A closing reception of Works on Paper by Alastair Gordon, with an artist’s talk at 7pm. Gordon’s work involves simple markings with ink and (sometimes) gouache, a kind of long-hand calligraphy, without words. The process is slow, repetitive and contemplative. What begins as a written text, might turn into an abstract “emergence”. The larger pieces take several months to complete.
The FarNear is a durational performance exploring intimacy through reading, writing, and shared authorship. Tethered to each other by a 25-foot clothesline, the artists send edible notes back and forth, creating and consuming poems that transform language into physical points of connection and separation. Drawing from love letters between women artists and writers, the piece invites reflection on how intimacy and boundaries evolve, reshaping identities, words, and space in an ongoing dialogue.

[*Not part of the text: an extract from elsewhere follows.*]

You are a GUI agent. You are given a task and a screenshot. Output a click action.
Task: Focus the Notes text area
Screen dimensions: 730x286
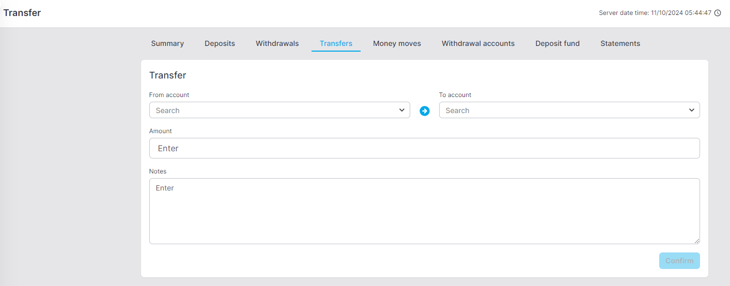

Like the ancient Greek oracle at Delphi, Adam Lovitz, Stuart Shils, and Misha Wyllie issue pronouncements – via visual utterances – that open into the spacious and unfamiliar. Hear from the artists, as they guide us through the work. “The Delphic” is the first exhibition at The Ruffed Grouse Gallery for these three Philadelphia-based artists and features new paintings, ceramics, and works on paper.
Ways of Getting There is an immersive sound installation featuring music by Baxter Ellard and Solomon Hendrix. Exploring patterns of growth and evolution across organic and inorganic systems, this piece invites reflection on how human structures—emotional, cultural, political, and social—mirror the same cycles of change found in ecosystems, environments, and stars.
This piece will play on a continuous loop throughout Saturday and Sunday. We invite you to step into the experience, interact with the sound, and inhabit a space designed in collaboration with Susan Mendoza of the Chi Hive, featuring contributions from other local artists.
Part of Deep Water Lab, an initiative supporting local early career artists.
“100 Pink Smoke flares (twice)”, by Raphaele Shirley is an ephemeral installation created with 200 pink smoke signal flares. The flares, lit simultaneously, build a wall of smoke that temporarily masks the landscape behind it. This ephemeral mass of color marks the appearance and disappearance of natural and urban settings as they are transformed my man’s hand. “100 Pink Smoke flares (twice)”, offers a reflection on nature’s beauty and timelessness, landscapes in distress, as well as it underlines their state of emergency in our current age of Anthropocene. The artwork oscillates between abstraction and figuration referring to romantic era landscape paintings and minimalistic language simultaneously. A musical procession leads viewers to the site before the remotely triggered flares ignite. From this initial gathering through the smoke’s final dispersal, the complete experience unfolds over 30-40 minutes.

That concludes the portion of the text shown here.